YANG DIBUTUHKAN: Salinlah dengan tepat bagian teks tentang lambang Garuda Pancasila di bawah, mulai dari "Semoga tidak seperti" sampai dengan "Jadilah lambang Garuda Pancasila.".

TEKS:
---------------
Namun, seraya menghormati gugatan si ahli hukum dan sambil ikut bersorak-sorai ala sepak bola, kita bisa menggunakan momentum berkibarnya lambang Garuda sebagai pengingat kembali hal ihwal yang berkait dengan Pancasila, sebuah fundamental foundation of state, sebuah Lebensanshauung bangsa yang telah dipakai 65 tahun lamanya. Pengingatan itu kontekstual bila masuk dari wilayah seni rupa.
Terindah di dunia
Dalam perupaan, nilai-nilai luhur Pancasila itu diformulasikan dalam lambang-lambang visual. Setiap sila lalu terepresentasi dalam gambar.
Semoga tidak seperti mengulang penataran P4 (Pedoman Penghayatan dan Pengamalan Pancasila), bolehlah diingat bahwa sila ”Ketuhanan yang Mahaesa” diformulasikan dalam simbol bintang sebagai gambaran dari nur atau cahaya. Sila ”Kemanusiaan yang adil dan beradab” dalam simbol rantai yang berangkai-rangkai. Sila ”Persatuan Indonesia” dalam simbol beringin, pohon tempat berlindung.
Sila ”Kerakyatan Indonesia yang dipimpin oleh hikmat kebijaksanaan dalam permusyawaratan dan perwakilan” digambarkan dalam simbol kepala banteng. Sila ”Keadilan sosial bagi seluruh rakyat Indonesia” disimbolkan dengan gambar padi dan kapas.
Gambar-gambar itu dimaktubkan dalam perisai. Perisai itu sebagai lambang dari penjaga jiwa tergantung di dada burung garuda. Jadilah lambang Garuda Pancasila.
Gambar perlambang ini sejak awal memang menarik, terutama dalam aspek irama bentuk atau komposisinya. Lambang berbentuk nyaris simetris dengan sayap yang dilukiskan mengepak halus. Gerakan sayap mencitrakan ke atas, diikuti dengan selempang Bhinneka Tunggal Ika yang melengkung seperenam lingkaran sehingga secara keseluruhan lambang ini dituntun oleh pola membulat yang mencitrakan kesempurnaan.
Garuda Pancasila akhirnya tampil dengan estetik. Sebagai lambang negara, Garuda Pancasila termasuk salah satu gambar lambang yang terbaik di dunia. Nilai itu selain diangkat oleh faktor penerapan simbol-simbolnya (jumlah bulu sayap yang 17, bulu ekor yang 8, dan bulu tubuh yang 45), juga oleh eksekusi estetiknya. Suatu hal yang menjadikan sang lambang punya nilai dekoratif.
Itu sebabnya, pada beberapa waktu lalu Armani Exchange (A/X), perusahaan mode internasional milik Giorgio Armani, mengeluarkan T-shirt berlambang Garuda Pancasila. Di situ lambang Pancasila dalam perisai sedikit diubah. Kepala banteng diganti dengan huruf ”A” dan pohon beringin diganti dengan huruf ”X”. Entah apa salahnya T-shirt apik yang sesungguhnya membanggakan kita itu dilarang beredar di Indonesia.
---------------
ENTRI DATA:

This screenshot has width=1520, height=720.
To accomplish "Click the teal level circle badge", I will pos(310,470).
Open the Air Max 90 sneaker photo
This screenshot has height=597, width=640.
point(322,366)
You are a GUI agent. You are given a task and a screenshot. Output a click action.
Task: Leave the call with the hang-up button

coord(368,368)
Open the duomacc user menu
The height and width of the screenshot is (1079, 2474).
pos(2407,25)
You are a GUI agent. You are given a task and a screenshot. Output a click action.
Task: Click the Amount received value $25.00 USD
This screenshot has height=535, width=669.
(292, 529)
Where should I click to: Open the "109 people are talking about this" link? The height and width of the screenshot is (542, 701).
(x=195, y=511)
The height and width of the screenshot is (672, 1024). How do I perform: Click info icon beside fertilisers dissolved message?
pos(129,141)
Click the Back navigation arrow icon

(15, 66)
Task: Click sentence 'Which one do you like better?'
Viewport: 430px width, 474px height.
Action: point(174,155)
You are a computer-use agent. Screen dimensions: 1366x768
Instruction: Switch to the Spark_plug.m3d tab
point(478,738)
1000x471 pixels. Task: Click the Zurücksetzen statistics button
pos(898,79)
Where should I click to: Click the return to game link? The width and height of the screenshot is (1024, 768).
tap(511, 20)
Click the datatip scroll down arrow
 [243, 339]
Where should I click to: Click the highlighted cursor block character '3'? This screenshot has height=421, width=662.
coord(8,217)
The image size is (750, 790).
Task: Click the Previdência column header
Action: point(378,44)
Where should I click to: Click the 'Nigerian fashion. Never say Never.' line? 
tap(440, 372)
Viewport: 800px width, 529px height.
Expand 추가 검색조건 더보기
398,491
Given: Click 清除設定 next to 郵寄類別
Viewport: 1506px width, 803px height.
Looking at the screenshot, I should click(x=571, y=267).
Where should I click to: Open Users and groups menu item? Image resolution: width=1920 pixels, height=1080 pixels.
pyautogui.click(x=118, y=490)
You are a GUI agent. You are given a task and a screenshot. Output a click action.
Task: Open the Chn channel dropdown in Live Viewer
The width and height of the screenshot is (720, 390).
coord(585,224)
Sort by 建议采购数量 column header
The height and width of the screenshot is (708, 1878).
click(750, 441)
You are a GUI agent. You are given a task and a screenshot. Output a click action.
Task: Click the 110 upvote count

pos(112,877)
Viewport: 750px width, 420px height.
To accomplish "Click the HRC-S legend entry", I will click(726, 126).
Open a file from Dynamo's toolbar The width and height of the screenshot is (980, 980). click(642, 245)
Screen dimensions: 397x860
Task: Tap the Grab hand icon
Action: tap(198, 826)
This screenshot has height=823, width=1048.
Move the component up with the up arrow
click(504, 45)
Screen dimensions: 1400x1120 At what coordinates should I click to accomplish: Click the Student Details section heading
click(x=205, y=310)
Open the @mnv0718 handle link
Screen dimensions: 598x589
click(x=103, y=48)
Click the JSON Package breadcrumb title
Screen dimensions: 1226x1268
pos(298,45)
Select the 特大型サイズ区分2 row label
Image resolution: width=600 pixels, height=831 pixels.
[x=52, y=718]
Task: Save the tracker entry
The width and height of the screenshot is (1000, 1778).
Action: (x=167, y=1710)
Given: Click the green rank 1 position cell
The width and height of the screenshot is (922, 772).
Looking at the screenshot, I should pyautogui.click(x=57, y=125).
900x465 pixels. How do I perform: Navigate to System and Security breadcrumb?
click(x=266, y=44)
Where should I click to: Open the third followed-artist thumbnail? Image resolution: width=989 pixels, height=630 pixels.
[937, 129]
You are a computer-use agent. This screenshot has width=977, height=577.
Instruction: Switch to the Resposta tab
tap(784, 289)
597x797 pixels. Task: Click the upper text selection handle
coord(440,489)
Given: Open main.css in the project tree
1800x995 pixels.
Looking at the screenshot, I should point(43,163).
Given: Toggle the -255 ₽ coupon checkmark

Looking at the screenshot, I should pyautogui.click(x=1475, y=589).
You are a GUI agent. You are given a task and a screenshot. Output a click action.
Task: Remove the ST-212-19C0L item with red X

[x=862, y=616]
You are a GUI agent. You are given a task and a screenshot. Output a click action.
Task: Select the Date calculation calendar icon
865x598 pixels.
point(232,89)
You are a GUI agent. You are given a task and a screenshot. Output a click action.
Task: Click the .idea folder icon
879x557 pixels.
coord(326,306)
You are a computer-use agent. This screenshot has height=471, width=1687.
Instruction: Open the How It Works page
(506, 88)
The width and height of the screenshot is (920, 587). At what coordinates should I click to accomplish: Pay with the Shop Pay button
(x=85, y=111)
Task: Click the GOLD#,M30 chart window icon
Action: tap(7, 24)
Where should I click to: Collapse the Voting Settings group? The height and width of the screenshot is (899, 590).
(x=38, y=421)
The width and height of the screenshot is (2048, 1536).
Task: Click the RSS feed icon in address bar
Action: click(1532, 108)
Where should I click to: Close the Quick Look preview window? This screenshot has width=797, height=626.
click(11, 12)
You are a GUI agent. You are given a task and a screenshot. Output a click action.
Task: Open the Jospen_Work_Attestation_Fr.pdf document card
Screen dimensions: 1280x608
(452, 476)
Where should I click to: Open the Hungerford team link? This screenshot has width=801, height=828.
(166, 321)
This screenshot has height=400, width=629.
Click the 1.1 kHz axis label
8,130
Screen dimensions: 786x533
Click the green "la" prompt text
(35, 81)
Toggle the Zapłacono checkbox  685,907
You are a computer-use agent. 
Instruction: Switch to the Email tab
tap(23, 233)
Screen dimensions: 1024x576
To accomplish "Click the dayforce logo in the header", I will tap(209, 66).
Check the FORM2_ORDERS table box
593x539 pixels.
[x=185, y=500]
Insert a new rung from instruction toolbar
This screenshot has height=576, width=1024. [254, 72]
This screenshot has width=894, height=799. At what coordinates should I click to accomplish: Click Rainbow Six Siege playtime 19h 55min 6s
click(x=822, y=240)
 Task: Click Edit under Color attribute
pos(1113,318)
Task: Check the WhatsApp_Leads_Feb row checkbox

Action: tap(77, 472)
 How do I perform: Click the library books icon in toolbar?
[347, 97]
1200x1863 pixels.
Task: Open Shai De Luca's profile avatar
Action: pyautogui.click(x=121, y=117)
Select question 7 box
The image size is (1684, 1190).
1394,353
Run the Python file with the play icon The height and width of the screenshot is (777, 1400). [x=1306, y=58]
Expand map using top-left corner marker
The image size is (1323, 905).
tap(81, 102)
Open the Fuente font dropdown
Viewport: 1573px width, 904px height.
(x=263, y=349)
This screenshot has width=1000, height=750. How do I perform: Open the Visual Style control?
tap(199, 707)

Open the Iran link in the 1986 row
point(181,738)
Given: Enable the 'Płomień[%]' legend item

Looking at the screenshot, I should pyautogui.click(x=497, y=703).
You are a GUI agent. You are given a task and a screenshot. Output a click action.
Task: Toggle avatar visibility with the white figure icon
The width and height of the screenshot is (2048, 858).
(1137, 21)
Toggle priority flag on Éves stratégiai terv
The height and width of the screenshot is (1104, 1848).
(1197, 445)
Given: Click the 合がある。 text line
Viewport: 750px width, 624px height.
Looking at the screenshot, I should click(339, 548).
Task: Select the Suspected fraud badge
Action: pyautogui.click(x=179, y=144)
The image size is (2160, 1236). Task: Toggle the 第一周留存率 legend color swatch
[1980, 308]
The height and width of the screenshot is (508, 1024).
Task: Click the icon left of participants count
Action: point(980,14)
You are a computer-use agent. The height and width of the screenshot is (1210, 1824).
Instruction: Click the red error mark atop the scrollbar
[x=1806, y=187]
---------------
HASIL:
Semoga tidak seperti mengulang penataran P4 (Pedoman Penghayatan dan Pengamalan Pancasila), bolehlah diingat bahwa sila ”Ketuhanan yang Mahaesa” diformulasikan dalam simbol bintang sebagai gambaran dari nur atau cahaya. Sila ”Kemanusiaan yang adil dan beradab” dalam simbol rantai yang berangkai-rangkai. Sila ”Persatuan Indonesia” dalam simbol beringin, pohon tempat berlindung.
Sila ”Kerakyatan Indonesia yang dipimpin oleh hikmat kebijaksanaan dalam permusyawaratan dan perwakilan” digambarkan dalam simbol kepala banteng. Sila ”Keadilan sosial bagi seluruh rakyat Indonesia” disimbolkan dengan gambar padi dan kapas.
Gambar-gambar itu dimaktubkan dalam perisai. Perisai itu sebagai lambang dari penjaga jiwa tergantung di dada burung garuda. Jadilah lambang Garuda Pancasila.